Nicholas Burton, who is desperate for a home so his wife can be discharged from hospital, claims offers from the council are inadequate

A survivor of the Grenfell Tower fire says he has been forced to look for new homes privately, two months after the devastating fire.

Nicholas Burton spoke of his frustration at Kensington and Chelsea Council’s rehoming efforts, and said his dissatisfaction has led him to take matters into his own hands.

The Royal borough, which has been criticised for its response to the fire, said the vast majority of those who escaped the blaze, 158 households, remain in hotels, while no-one has yet secured permanent accommodation.

While all of those forced to leave the 24-storey block and nearby Grenfell Walk have since been offered temporary accommodation, only 23 families have been rehoused, while 22 others have accepted offers.

The situation is leaving leaseholder Mr Burton exasperated.

He fled his home on the 19th floor with his wife, and says the properties shown to him by the council are too far away or in a poor state of repair.

He said: “I could have put up every single family in 48 hours if you just go to the private sector.

"There are hundreds of flats in the estate agents but they don’t want to pay the money,” he told the Press Association.

“But they are paying the money because my five weeks in my hotel cost £12,990. I have the bill. They gave it to me by mistake.

“I had to go and get private accommodation because my wife is still in hospital and they will not give her to me unless we have a place to live.

 

“I am sure one or two other families have decided they cannot wait any more.

"Those with children have September coming shortly and they are going back to school - they do not want a hotel room.”

The 50-year-old said his lease stated that the council’s insurance would have to cover any rent in the event of his flat becoming uninhabitable.

A council spokesman said in many of these cases, residents “have the option to convert to permanent housing if they would like to”.

Theresa May initially said in the aftermath of the fire that she had “fixed a deadline of three weeks for everybody affected to be found a home nearby”.

Her comments were later clarified by Communities Secretary Sajid Javid, who claimed the deadline was for every survivor to have received an offer for a temporary new home.

Homelessness charity Shelter, which has been working with survivors, said many people were staying in hotels because they were reluctant to move twice.

 

Head of policy and research Kate Webb said: “I think a lot of people are not ready to think about moving into temporary accommodation - they want time to grieve and they want a permanent home.”

Displaced residents were given a promise by the council that they would be rehoused permanently within 12 months.
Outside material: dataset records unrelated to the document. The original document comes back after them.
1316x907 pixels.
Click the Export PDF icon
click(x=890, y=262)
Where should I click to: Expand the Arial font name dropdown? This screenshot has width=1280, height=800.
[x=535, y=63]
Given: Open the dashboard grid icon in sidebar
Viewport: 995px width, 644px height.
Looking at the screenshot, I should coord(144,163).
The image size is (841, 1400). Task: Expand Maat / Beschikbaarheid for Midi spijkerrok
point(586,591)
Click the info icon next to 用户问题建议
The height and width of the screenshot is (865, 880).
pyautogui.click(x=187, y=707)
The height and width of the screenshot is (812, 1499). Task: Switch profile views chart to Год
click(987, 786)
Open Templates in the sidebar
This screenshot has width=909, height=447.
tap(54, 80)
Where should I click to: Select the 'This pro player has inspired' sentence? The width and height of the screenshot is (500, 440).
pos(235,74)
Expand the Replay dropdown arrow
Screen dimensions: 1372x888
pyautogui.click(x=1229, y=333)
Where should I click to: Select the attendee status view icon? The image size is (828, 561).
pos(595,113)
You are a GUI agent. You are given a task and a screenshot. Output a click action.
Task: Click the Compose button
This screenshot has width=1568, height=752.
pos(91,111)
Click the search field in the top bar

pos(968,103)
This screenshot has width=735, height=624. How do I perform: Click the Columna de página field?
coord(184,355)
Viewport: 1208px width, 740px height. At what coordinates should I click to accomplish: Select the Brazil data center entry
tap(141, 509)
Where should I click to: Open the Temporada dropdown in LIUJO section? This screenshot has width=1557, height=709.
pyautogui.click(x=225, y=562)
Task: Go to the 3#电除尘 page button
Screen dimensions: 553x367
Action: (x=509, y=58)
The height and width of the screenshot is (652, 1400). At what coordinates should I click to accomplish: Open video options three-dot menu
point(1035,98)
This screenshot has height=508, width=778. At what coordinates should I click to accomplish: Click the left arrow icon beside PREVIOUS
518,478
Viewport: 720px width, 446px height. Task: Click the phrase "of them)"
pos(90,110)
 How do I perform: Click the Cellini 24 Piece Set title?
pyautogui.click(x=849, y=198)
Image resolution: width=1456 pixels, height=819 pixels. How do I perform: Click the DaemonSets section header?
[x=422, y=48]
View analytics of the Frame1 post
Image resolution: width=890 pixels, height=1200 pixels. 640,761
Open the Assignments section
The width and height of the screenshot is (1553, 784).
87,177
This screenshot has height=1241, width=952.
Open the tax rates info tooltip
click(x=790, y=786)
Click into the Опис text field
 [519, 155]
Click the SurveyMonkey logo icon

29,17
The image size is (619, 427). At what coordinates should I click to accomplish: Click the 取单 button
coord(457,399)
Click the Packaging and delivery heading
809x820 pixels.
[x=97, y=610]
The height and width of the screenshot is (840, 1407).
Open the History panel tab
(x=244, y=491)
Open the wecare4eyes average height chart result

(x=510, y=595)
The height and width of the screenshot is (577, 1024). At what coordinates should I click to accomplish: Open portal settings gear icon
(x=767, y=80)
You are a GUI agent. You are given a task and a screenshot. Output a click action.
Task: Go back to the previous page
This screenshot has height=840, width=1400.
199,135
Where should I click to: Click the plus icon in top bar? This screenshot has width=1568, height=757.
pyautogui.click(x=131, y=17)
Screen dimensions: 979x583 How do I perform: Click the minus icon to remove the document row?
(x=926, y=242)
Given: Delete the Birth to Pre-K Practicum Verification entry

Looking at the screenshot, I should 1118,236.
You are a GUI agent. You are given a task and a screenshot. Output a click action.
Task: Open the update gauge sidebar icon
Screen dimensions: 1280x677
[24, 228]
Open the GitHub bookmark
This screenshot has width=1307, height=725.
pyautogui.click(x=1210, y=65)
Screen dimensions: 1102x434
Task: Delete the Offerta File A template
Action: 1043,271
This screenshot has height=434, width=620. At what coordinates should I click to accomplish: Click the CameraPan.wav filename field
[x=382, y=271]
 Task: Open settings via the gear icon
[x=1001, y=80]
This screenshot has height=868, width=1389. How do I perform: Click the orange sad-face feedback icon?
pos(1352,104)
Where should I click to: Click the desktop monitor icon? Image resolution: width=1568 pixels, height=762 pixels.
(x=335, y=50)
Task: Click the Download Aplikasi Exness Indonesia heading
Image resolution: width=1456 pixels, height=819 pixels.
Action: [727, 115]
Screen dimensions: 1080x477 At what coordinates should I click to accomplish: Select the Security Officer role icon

Bereaved families will be prioritised during this process, along with those suffering from serious mental, physical or learning disabilities and those in need of a carer.

A spokesman for the council said: “It will take a long time for offers to be accepted because of the highly emotional state of those we need to house and the complexity of their needs.

“It is a painstaking process and one that requires understanding of families traumatised by the fire.

“It involves not only finding the right property for a family but also making sure emotional and psychological support, schooling, education and health support is provided.”